"But what of my friends? I can't escape and leave Jhul Din and Korus Kan here, or the others either."

He thought for a moment. "For your cruiser's crew there is no hope." he said, "for the rulers would order them slain at once. If your two friends seemed of any importance, though, there is a chance that they would have been let live for a while, prisoned there in the ruler's building."

"Then it's for us to get them out," I said, and he laughed shortly.

"That's all," he agreed. "Well, one thing seems hardly more hopeless than another, and we may as well try it. But we must get your friends soon if ever, for these creatures of darkness will surely kill their prisoners to the last one before they leave."

We stood up, then ventured cautiously into the narrow street. Looking along its violet-lit length I could see in the broader street that crossed it innumerable dark shapes hastening this way and that. The buildings on each side of the streets were tall rectangular ones a few hundred feet in height, their walls smooth and black like the paving of the streets. They had doors but no windows whatever, seeming like great boxes. It was with an effort that I remembered that in unending darkness there was small need for windows.

Zat Zanat pointed out over the city to a great block-like building that towered above all others, and on whose top I could make out the shapes of resting space-ships.

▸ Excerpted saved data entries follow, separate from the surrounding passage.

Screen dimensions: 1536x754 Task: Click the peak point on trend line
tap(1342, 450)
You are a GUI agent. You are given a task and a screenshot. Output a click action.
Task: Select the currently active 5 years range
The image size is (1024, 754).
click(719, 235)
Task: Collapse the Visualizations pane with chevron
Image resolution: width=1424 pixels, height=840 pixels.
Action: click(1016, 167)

"The building of the rulers," he whispered. "It's there your friends are, if they still live."

"Lead on, then," I said, and without further words we started down the narrow way.

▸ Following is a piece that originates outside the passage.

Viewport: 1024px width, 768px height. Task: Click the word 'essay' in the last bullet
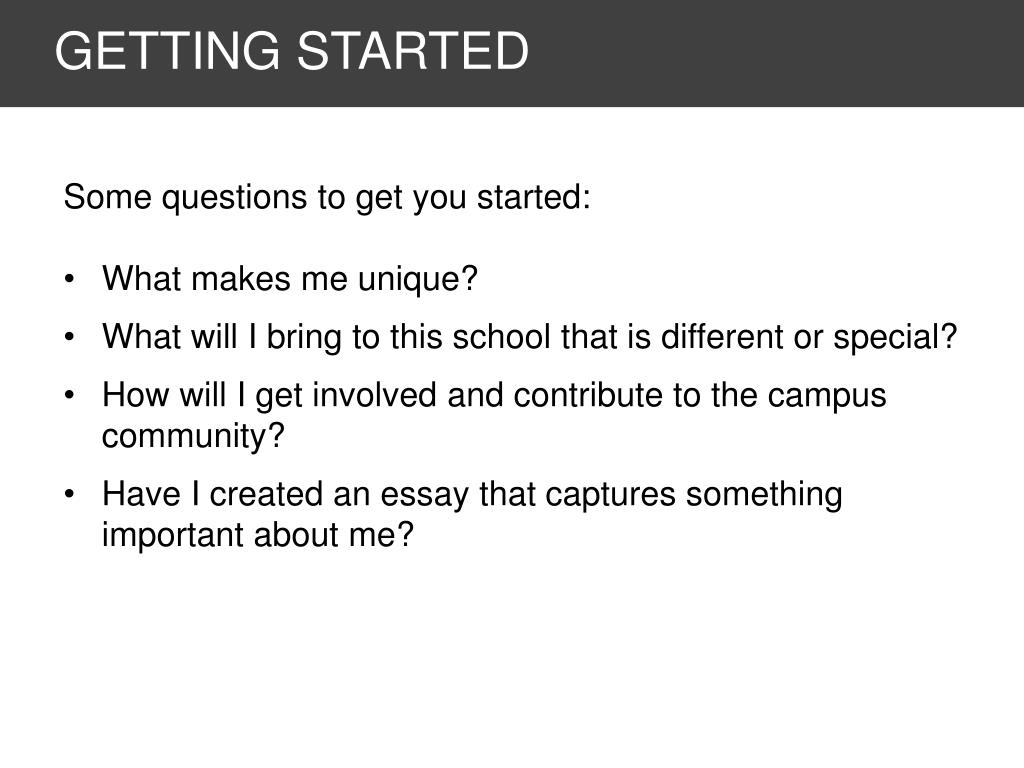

As we came toward the broader avenue that crossed it we went more carefully, and it was here that I had my first real glimpse of the creatures of darkness with whom I had struggled and from whom and among whom I had fled. They were much as my touching hands had informed me, great upright bodies of dark flesh moving on two flap-like lower limbs and with two similar arms. In the upper part of the body the only features were the small opening of the mouth and great cup-like ears set on each side of it.

As I watched, with something of a recurrence of my former horror, I saw that the creatures seemed to judge all their movements by hearing, avoiding one another when they heard the sound of steps, and avoiding walls and other obstacles evidently by listening to the echo of their own steps. The product of evolution in the unending darkness of the cosmic cloud, hearing meant to them all that sight could mean to children of light.